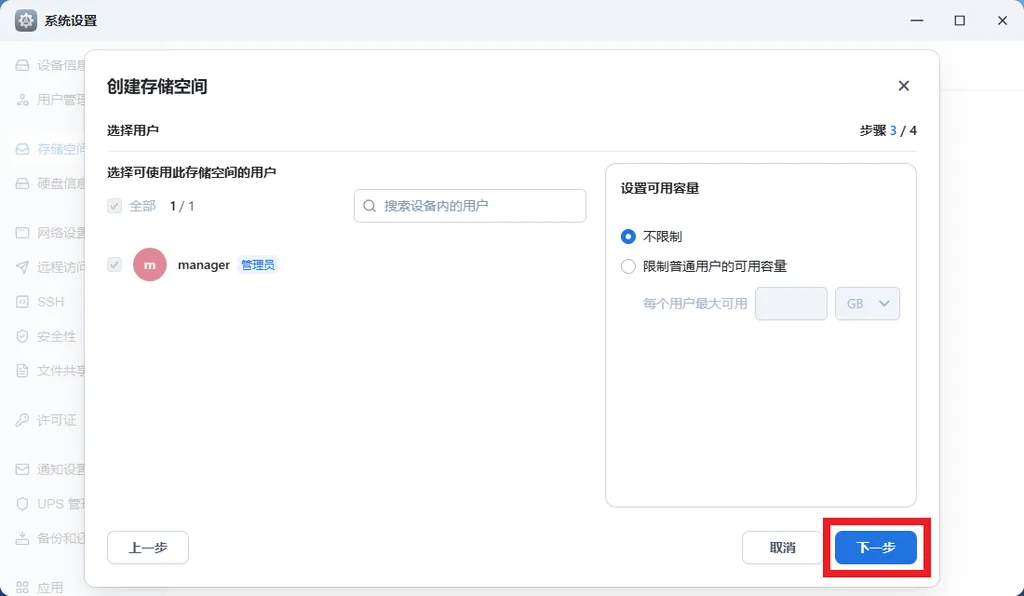
Task: Click the 下一步 button
Action: tap(876, 547)
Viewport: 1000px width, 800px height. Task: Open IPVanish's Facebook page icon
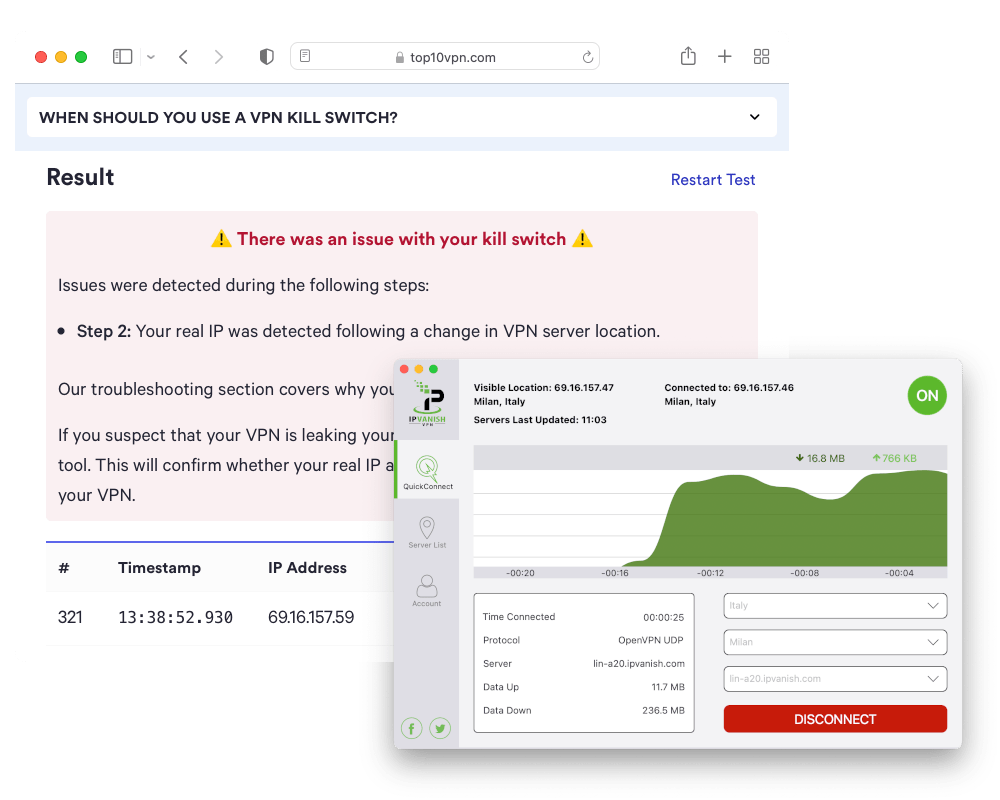(x=411, y=728)
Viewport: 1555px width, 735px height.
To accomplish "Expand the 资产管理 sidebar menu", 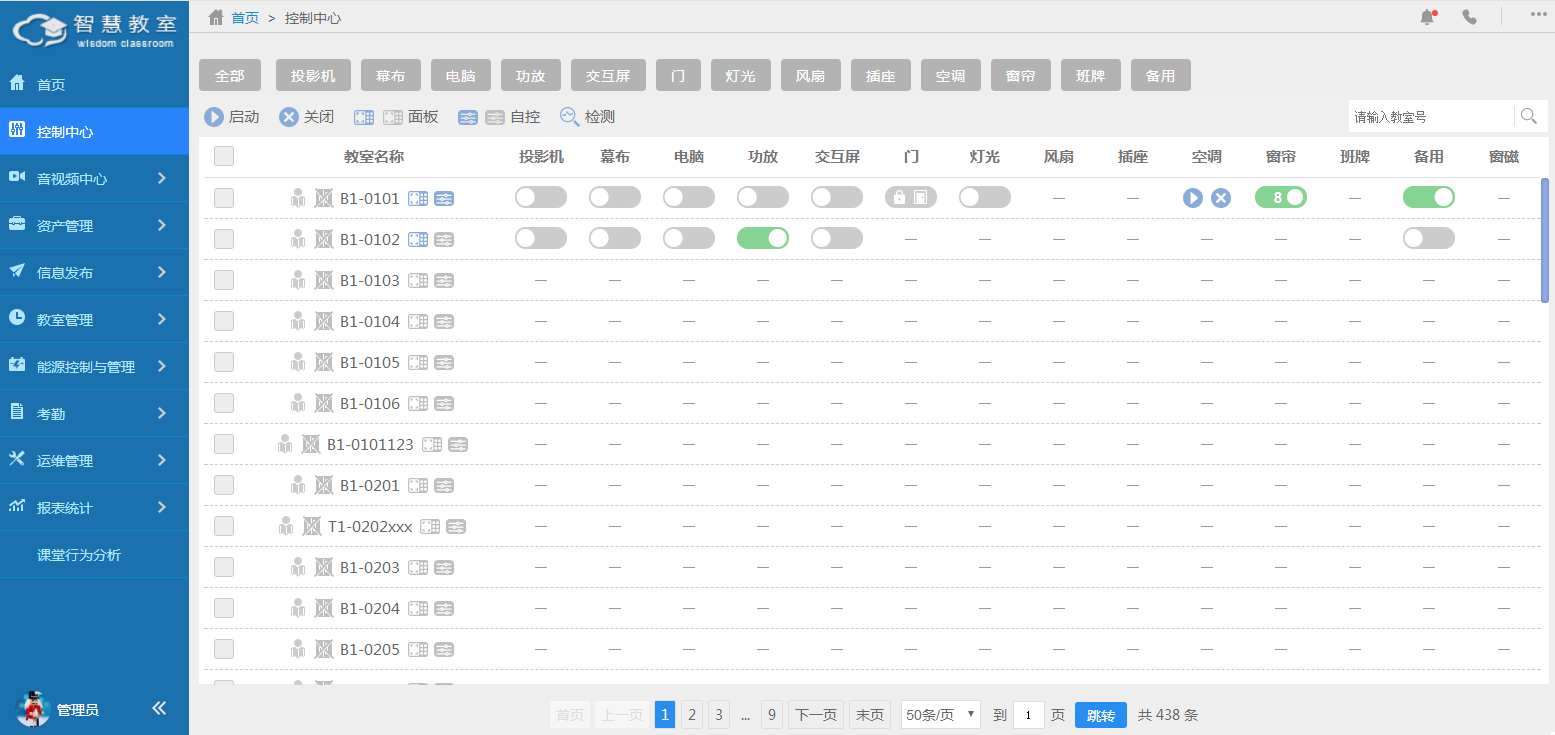I will tap(94, 226).
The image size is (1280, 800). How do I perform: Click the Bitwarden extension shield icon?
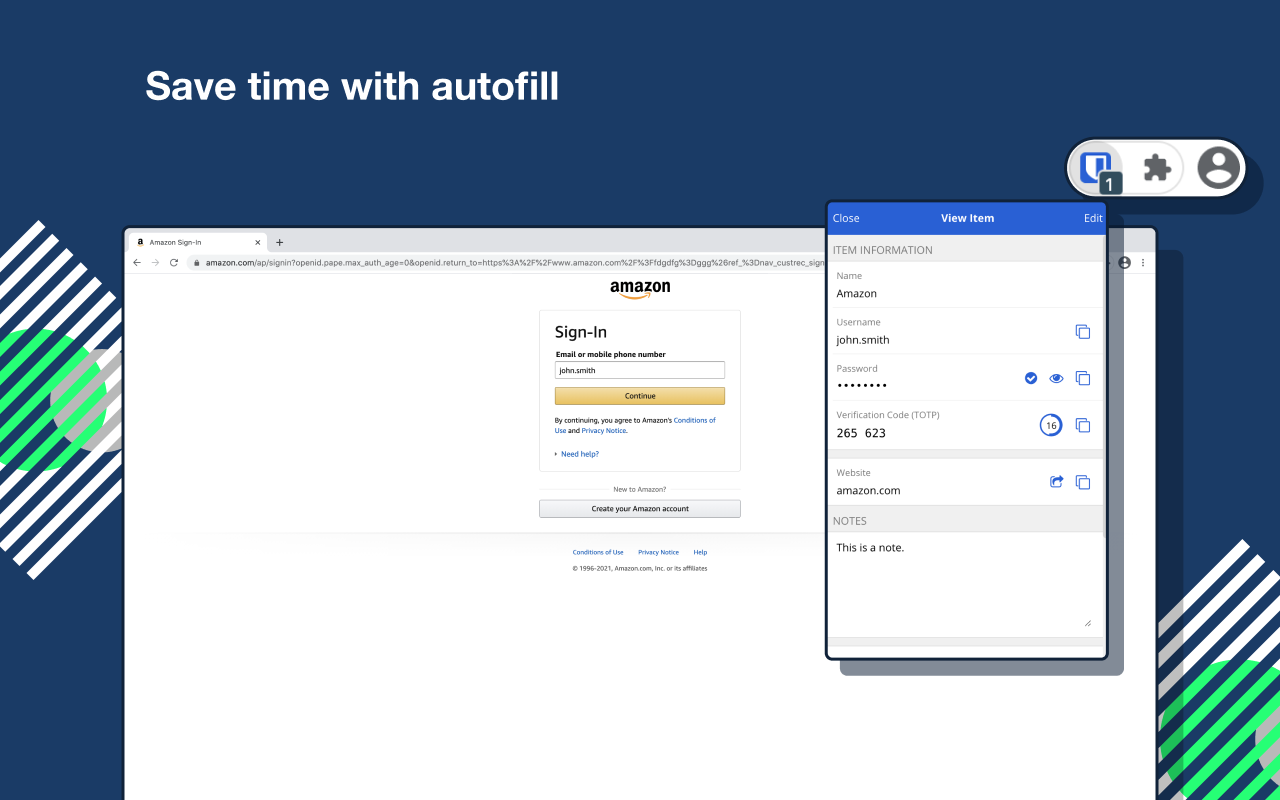[x=1097, y=167]
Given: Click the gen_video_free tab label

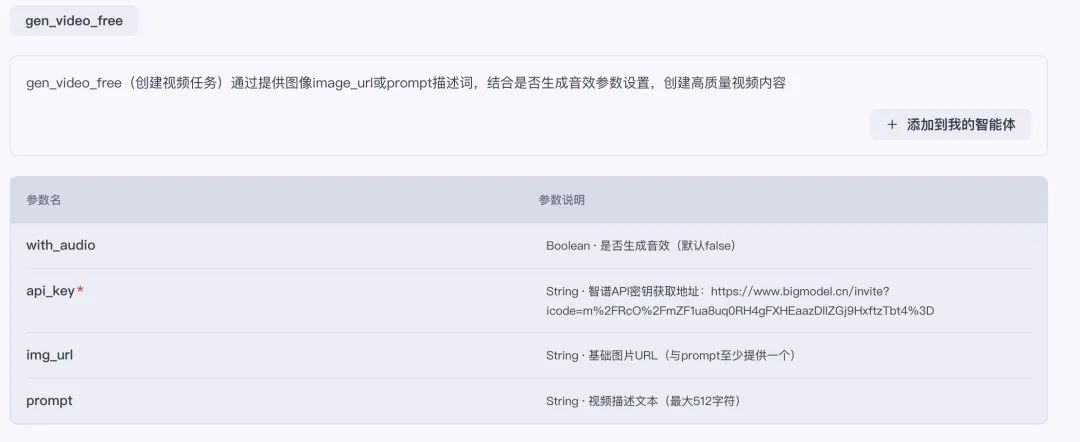Looking at the screenshot, I should click(74, 21).
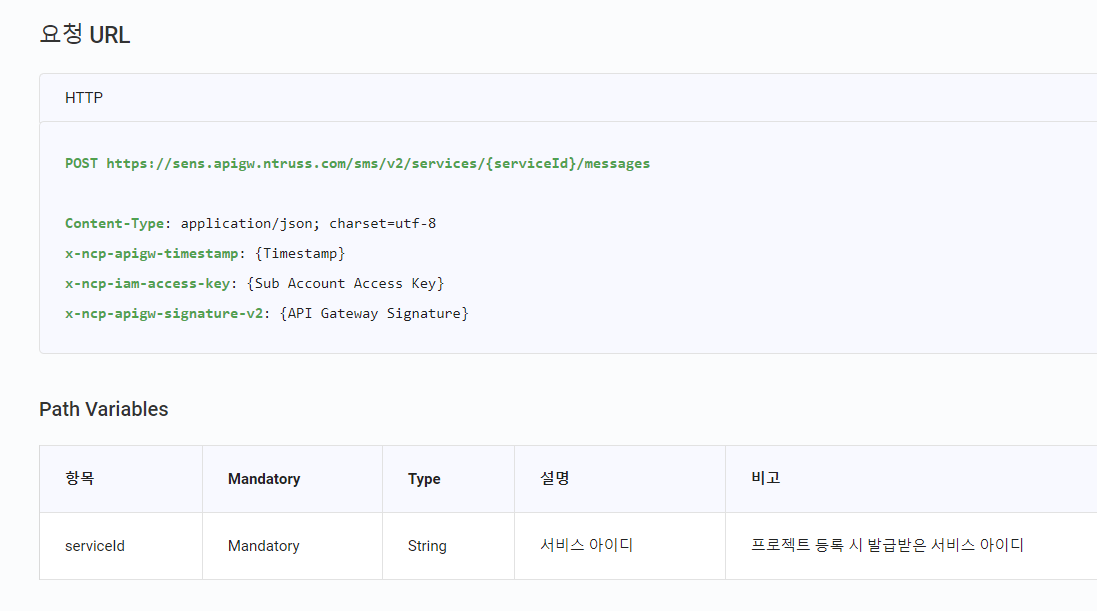Image resolution: width=1097 pixels, height=611 pixels.
Task: Select the String type cell for serviceId
Action: coord(428,546)
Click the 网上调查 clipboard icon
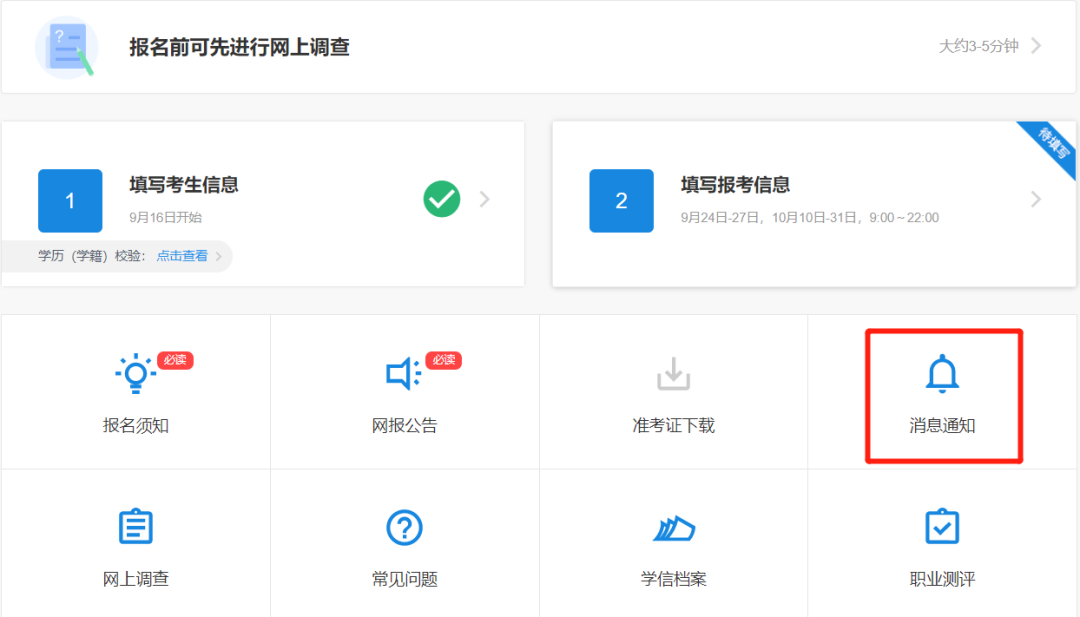Screen dimensions: 1080x617 (135, 526)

^^^^^^^^

### PROBLEM DESCRIPTION
Please retype only the lines from the line that holds "The image size" through the end of the records, exactly as they stand, and drop every picture.

### OUTPUT
The image size is (1280, 800). How do I perform: Click the Bitwarden extension shield icon?
[x=1097, y=167]
Given: Click the gen_video_free tab label

Looking at the screenshot, I should click(74, 21).
Image resolution: width=1097 pixels, height=611 pixels.
Task: Select the String type cell for serviceId
Action: coord(428,546)
Click the 网上调查 clipboard icon
Screen dimensions: 1080x617 (135, 526)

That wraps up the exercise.